======== Data provided ========

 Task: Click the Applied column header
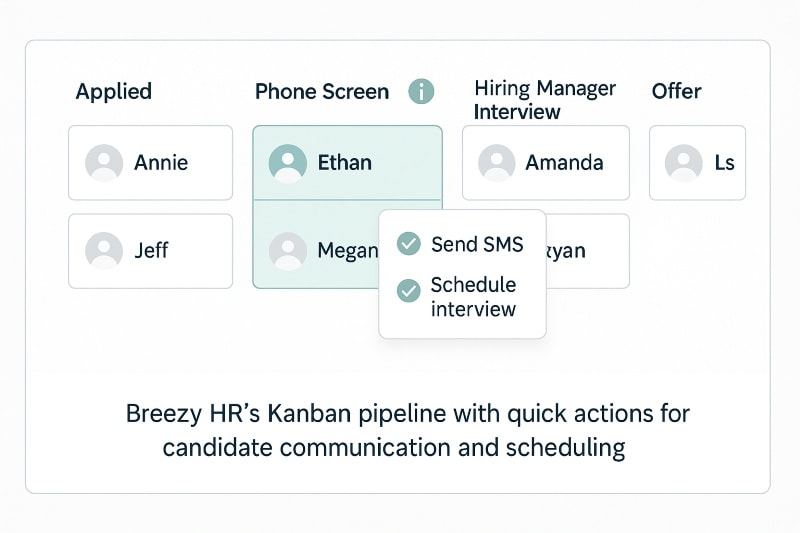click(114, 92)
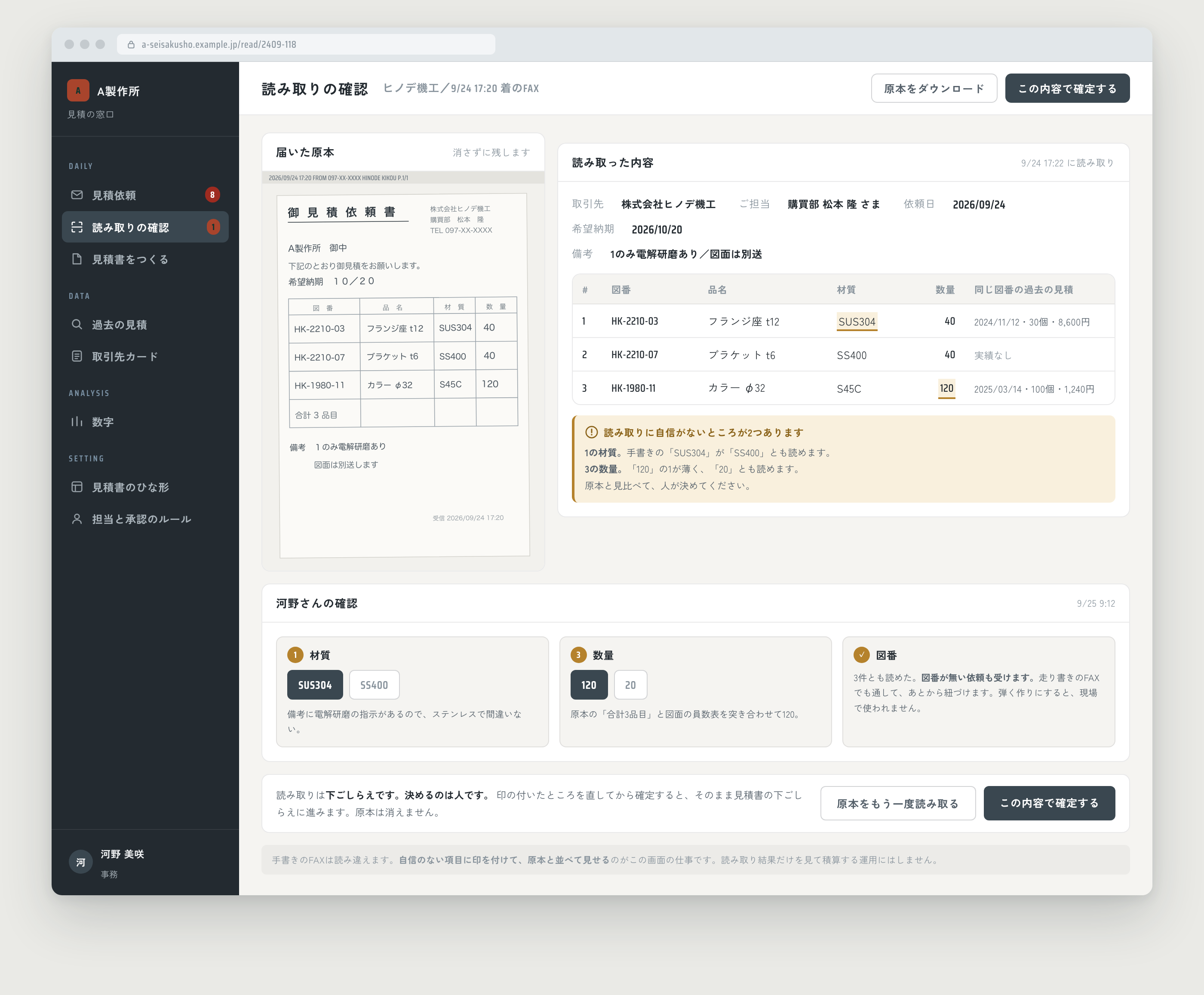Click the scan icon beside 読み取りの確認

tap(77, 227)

========
======== Data provided ========

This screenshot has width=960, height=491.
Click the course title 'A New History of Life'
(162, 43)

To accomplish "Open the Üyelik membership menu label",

========
======== Data provided ========

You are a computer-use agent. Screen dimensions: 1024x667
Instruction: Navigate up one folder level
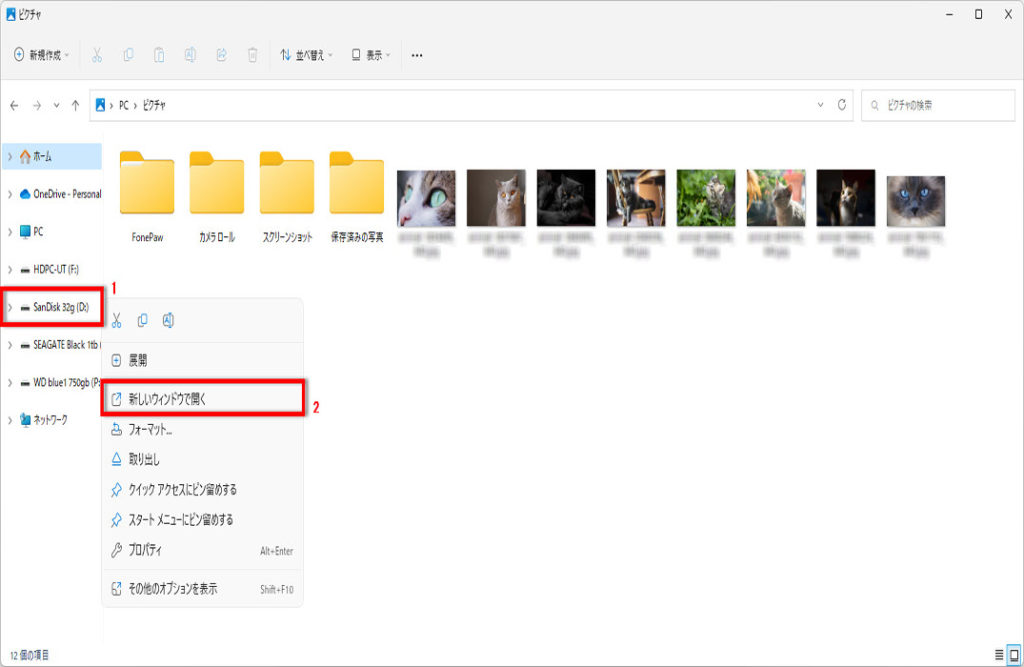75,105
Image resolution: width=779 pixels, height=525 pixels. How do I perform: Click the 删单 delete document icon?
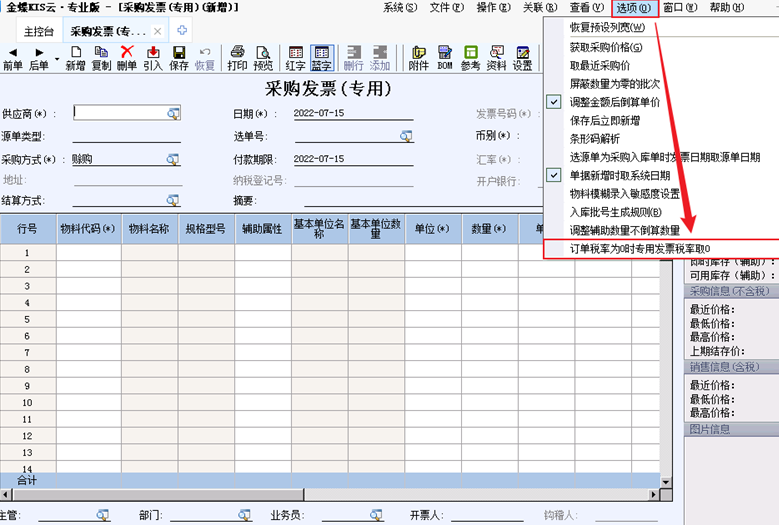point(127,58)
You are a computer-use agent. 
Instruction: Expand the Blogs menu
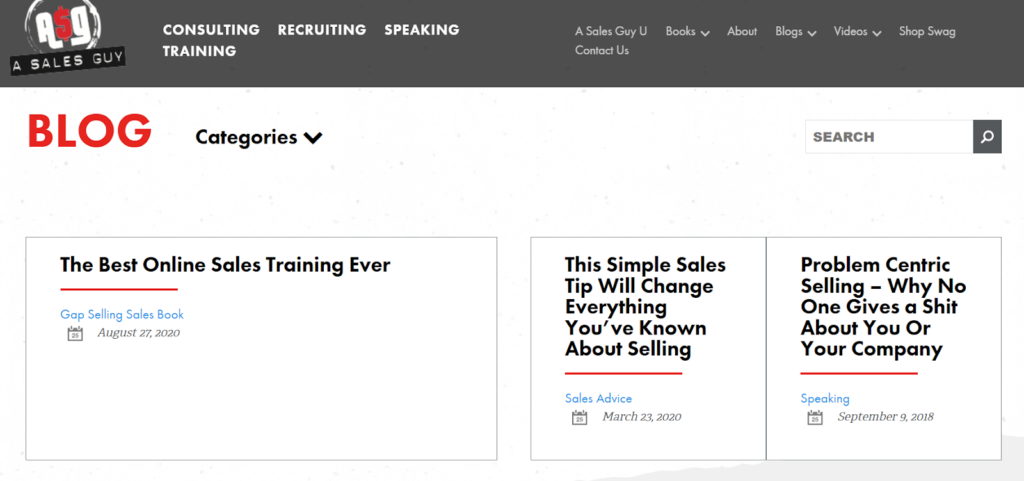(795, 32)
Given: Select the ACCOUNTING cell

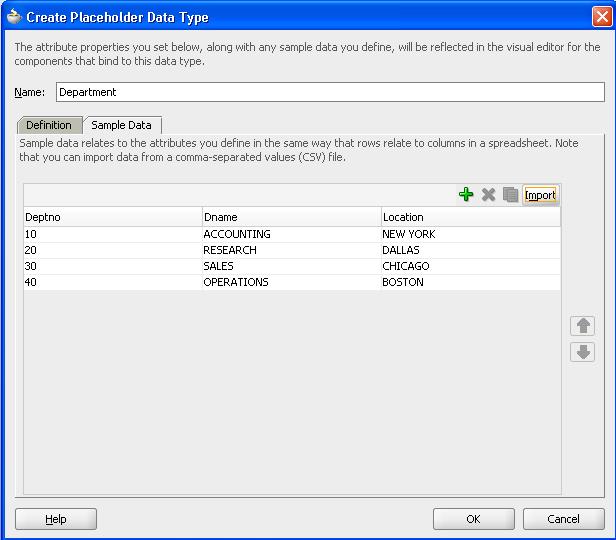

========

→ **Requirement**
Taking the material above, give again exactly the lines from the one holding "Instruction: Expand the Blogs menu" through the one holding "Given: Select the ACCOUNTING cell", with both ends and without pictures.

→ **Solution for this task**
Instruction: Expand the Blogs menu
(795, 32)
Given: Select the ACCOUNTING cell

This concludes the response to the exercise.